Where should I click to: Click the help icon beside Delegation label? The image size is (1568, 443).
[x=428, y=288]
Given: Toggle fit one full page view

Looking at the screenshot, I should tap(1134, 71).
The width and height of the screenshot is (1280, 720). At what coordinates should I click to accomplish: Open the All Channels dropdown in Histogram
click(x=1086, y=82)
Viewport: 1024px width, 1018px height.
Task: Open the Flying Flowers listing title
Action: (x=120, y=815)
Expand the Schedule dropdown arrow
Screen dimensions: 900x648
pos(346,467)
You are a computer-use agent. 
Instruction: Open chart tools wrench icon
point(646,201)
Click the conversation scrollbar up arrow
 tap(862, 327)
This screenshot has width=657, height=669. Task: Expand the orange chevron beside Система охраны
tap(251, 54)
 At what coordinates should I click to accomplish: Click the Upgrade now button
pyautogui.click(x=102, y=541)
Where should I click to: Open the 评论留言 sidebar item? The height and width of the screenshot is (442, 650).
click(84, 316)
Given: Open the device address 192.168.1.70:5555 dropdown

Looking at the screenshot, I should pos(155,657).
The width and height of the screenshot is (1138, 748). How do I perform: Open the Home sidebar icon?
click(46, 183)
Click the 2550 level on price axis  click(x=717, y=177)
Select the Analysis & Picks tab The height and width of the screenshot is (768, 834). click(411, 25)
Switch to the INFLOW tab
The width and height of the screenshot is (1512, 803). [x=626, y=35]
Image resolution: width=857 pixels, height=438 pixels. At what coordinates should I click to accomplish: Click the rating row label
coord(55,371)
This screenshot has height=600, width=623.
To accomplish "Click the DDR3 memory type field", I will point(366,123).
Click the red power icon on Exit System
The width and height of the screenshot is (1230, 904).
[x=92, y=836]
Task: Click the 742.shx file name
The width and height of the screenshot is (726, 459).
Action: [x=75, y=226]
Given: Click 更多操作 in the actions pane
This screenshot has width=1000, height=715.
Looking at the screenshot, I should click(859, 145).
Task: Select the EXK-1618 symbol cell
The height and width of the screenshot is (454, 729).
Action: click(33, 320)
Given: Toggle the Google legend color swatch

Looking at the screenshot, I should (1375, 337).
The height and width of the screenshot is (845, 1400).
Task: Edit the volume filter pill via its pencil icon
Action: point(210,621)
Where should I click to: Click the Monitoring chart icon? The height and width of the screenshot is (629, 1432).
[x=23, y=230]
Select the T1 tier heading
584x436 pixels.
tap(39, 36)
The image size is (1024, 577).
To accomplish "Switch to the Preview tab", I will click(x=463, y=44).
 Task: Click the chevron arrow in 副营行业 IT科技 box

━━━━━━━━━━

• Exercise objective
Extract from the listing above the lines between the line containing "The width and height of the screenshot is (1138, 748)." and the line containing "Select the Analysis", keeping both of those lines. Output nothing else.

• Expected answer
The width and height of the screenshot is (1138, 748). How do I perform: Open the Home sidebar icon?
click(46, 183)
Click the 2550 level on price axis  click(x=717, y=177)
Select the Analysis & Picks tab The height and width of the screenshot is (768, 834). click(411, 25)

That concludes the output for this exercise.